Attentäter sprengen sich auf Hochzeit in die Luft: 30 Tote und Dutzende Verletzte

Im Irak sind mindestens 30 Menschen bei Selbstmordanschlägen auf einer Hochzeit gestorben.
Im Irak sind mindestens 30 Menschen bei Selbstmordanschlägen auf einer Hochzeit gestorben.

Bagdad/Tikrit - Bei einem Selbstmordanschlag auf eine Hochzeitsgesellschaft im Norden Iraks sind mindestens 30 Menschen getötet worden.

Mehrere Attentäter brachten Sprengstoffgürtel zur Explosion, wie Sicherheitsbeamte und Klinikmitarbeiter berichteten. Dabei seien zudem 26 Menschen verletzt worden.

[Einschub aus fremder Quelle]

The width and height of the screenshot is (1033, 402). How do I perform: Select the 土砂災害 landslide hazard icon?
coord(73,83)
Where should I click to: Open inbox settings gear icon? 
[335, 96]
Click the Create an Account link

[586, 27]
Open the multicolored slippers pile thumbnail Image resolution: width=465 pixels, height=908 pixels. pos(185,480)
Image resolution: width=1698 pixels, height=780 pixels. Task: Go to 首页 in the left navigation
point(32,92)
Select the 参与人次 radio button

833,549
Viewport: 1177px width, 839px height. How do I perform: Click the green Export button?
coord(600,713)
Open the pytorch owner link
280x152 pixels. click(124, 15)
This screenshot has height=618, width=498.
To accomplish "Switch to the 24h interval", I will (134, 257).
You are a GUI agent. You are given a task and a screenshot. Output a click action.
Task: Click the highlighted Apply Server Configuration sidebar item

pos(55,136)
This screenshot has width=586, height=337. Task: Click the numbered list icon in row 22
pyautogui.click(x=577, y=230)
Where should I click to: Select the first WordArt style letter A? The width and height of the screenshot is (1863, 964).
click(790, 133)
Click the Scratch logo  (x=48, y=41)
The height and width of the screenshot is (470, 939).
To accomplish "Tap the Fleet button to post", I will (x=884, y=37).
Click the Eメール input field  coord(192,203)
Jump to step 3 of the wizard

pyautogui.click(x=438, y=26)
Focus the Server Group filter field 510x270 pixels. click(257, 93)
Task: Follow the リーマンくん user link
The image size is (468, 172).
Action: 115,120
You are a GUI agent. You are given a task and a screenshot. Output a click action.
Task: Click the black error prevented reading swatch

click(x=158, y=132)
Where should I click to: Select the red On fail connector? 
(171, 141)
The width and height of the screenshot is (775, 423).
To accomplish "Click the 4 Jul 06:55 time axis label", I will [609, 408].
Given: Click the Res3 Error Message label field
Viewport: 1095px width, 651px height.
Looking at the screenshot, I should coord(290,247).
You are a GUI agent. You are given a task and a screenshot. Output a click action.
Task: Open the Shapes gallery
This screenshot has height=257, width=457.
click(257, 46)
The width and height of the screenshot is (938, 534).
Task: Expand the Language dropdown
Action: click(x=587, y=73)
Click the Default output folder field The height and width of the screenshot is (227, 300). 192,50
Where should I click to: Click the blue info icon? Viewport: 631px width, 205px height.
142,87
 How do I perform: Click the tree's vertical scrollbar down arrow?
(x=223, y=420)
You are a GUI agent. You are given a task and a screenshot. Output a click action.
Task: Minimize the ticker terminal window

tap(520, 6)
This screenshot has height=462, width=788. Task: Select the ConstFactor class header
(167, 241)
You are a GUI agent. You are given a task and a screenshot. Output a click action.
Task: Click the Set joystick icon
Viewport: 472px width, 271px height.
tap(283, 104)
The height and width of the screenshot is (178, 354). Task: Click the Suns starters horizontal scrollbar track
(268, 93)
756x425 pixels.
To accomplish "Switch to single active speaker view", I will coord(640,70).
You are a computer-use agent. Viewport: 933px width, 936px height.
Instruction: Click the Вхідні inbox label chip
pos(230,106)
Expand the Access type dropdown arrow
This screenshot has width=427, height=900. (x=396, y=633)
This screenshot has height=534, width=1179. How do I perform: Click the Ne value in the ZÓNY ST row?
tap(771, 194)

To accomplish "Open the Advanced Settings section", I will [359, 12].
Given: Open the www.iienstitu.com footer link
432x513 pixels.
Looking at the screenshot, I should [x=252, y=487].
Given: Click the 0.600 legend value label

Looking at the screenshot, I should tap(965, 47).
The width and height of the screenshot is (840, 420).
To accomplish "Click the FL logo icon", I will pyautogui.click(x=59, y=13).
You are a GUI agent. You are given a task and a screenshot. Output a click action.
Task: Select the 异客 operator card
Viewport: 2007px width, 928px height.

Der Fernsehsender Al-Sumaria berichtete von mindestens vier Tätern. Der Anschlag ereignete sich in dem Dorf Hadschadsch rund 20 Kilometer nördlich von Tikrit. Zunächst bekannte sich niemand zu der Bluttat.

Ähnliche Attacken hatte allerdings zuletzt die Terrormiliz Islamischer Staat (IS) verübt - als Vergeltung für den Vormarsch der irakischen Armee auf ihre Hochburg Mossul. Auch Tikrit war 2015 von der Armee aus der Gewalt der sunnitischen Extremisten befreit worden. Zuletzt kämpften irakische Soldaten im westlichen Teil von Mossul gegen IS-Anhänger.

Nach Angaben des irakischen Militärs wurde das Gefängnis Badusch nordwestlich von Mossul übernommen. Bei der Operation seien mindestens 30 IS-Kämpfer getötet worden, sagte der Kommandeur Nadschem al-Dschaburi der Deutschen Presse-Agentur.